## [Task directions]
Copy everything from "Scientists from Osaka" down to "some cancer immunotherapies." in the article on blocking the IL-6 receptor below, word for word.

## [Text under study]
>>>

Blocking the IL-6 receptor to protect tissues from CRS

Posted: 18 January 2024 | | No comments yet

The new study’s findings suggest that CRS can be treated with an IL-6 receptor antibody that has a short half-life.


Scientists from Osaka University have found a way to block IL-6 signals to protect tissues from a cytokine storm, known as cytokine release syndrome (CRS), while minimising treatment side effects. These findings have potential for providing an alternative therapeutic approach to patients with conditions such as sepsis, acute respiratory distress syndrome (ARDS), COVID-19 infection, ischemia, traumatic injuries and some cancer immunotherapies.

Cytokines, chemical messengers that help the body to remove invading bacteria and viruses, and control inflammation, are carefully balanced by the body as they help keep the immune system healthy. However, this balance is upset if the immune system overreacts. An overreaction can be caused by serious infection or a severe burn, unleashing CRS in the body. During a cytokine storm, the body produces too many cytokines, leading to life-threatening inflammation.

Interleukin-6 (IL-6) is a crucial cytokine in this process because it helps to drive the inflammation that damages the body. IL-6 delivers its message by fastening to IL-6 receptors within cells, which tells the cells to spread inflammation. Therefore, treatments that block the IL-6 signal can relieve inflammation, yet this blocking tends to be long-lasting which results in side effects.

The research team have discovered a way to block IL-6 signals while minimising treatment side effects. The inflammatory signal was interrupted using an antibody that blocks the IL-6 receptor for only a short time. The brief interruption was long enough to protect the tissues against injury from CRS caused by sepsis or severe burns.

“Our results suggest that CRS can be treated with an IL-6 receptor antibody that has a short half-life”

Lead author of the study Dr Sujin Kang explained: “Our results suggest that CRS can be treated with an IL-6 receptor antibody that has a short half-life…This can prevent vascular damage and at the same time reduce the side effects associated with blocking IL-6.” Vascular damage occurs when an infection or burn causes the cells that line the inner surface of blood vessels to become leaky. The leaking fluid initiates CRS and can cause a secondary infection.

<<<

## [Listed entries]
>>>

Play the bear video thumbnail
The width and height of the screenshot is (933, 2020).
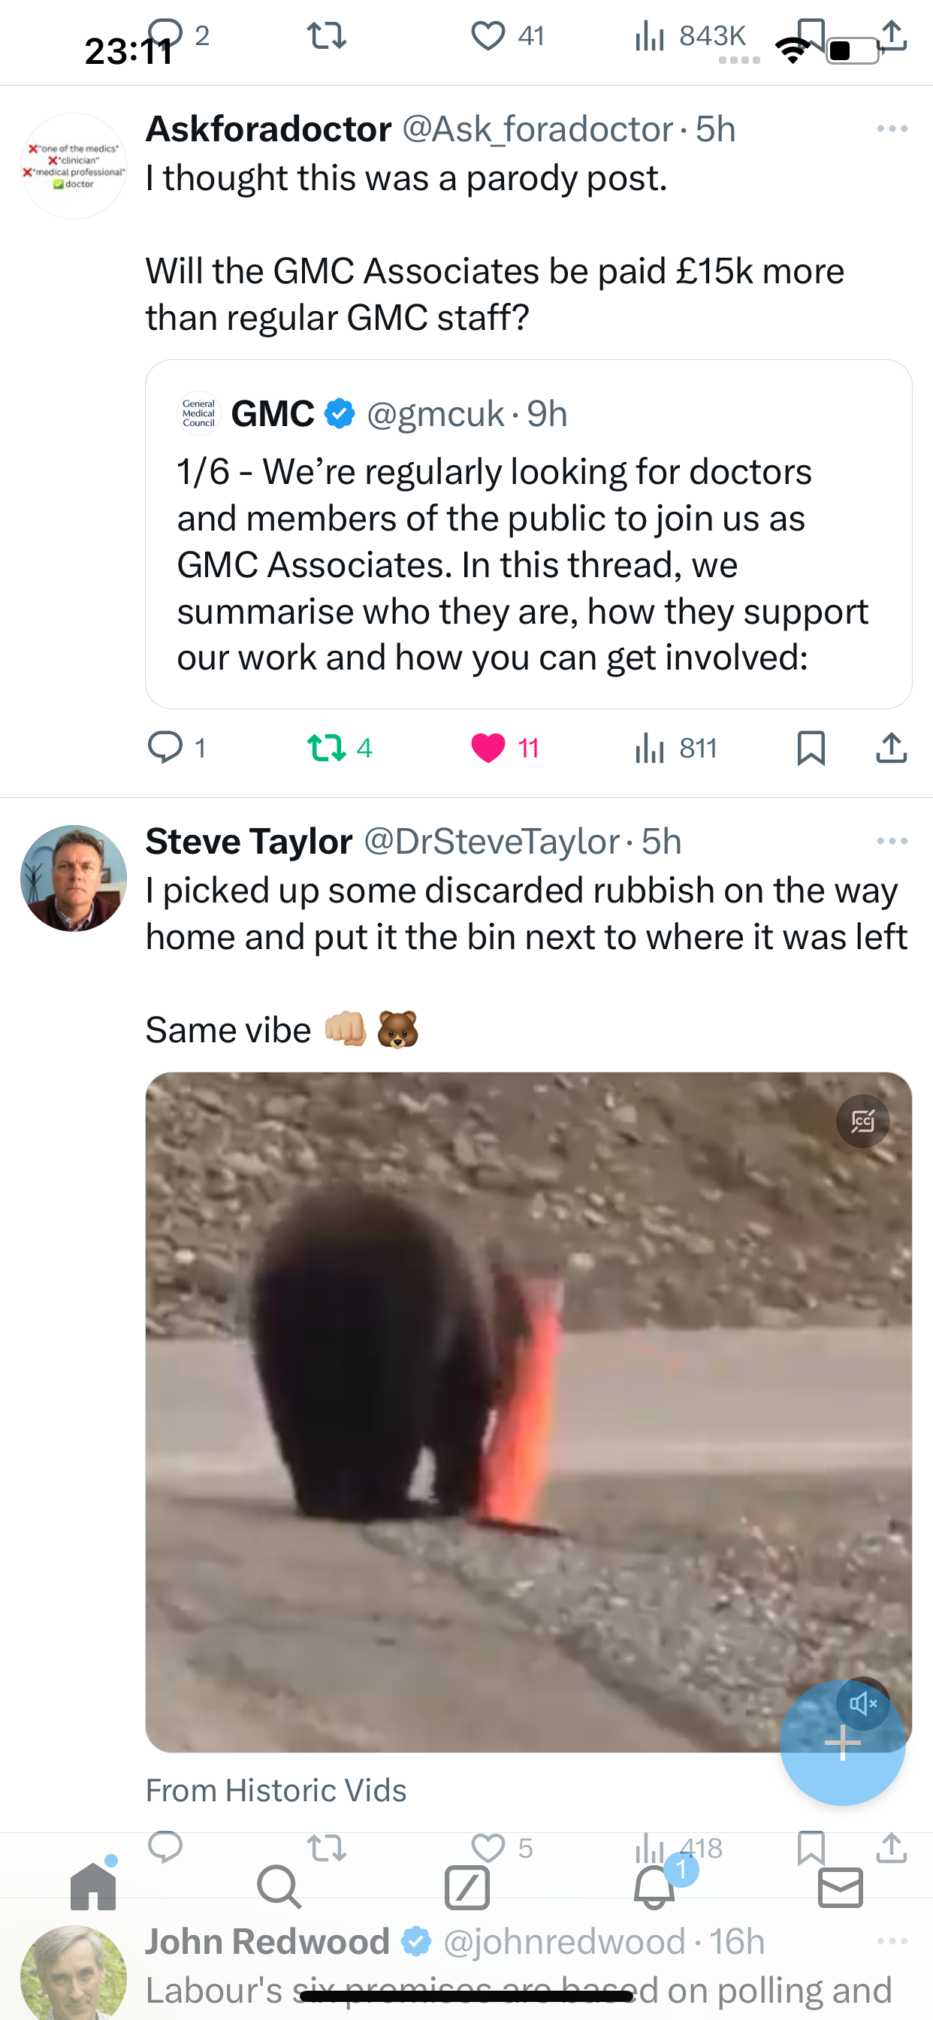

<<<
>>>

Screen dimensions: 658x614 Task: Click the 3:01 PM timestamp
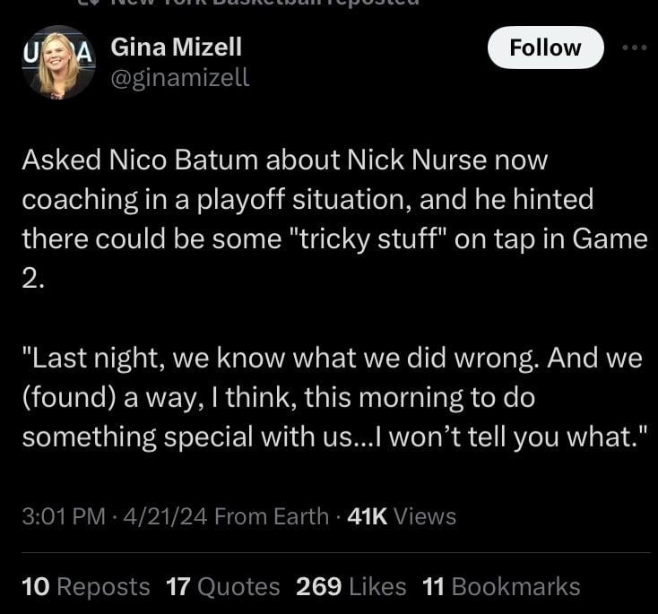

<<<

## [Answer to the problem]
Scientists from Osaka University have found a way to block IL-6 signals to protect tissues from a cytokine storm, known as cytokine release syndrome (CRS), while minimising treatment side effects. These findings have potential for providing an alternative therapeutic approach to patients with conditions such as sepsis, acute respiratory distress syndrome (ARDS), COVID-19 infection, ischemia, traumatic injuries and some cancer immunotherapies.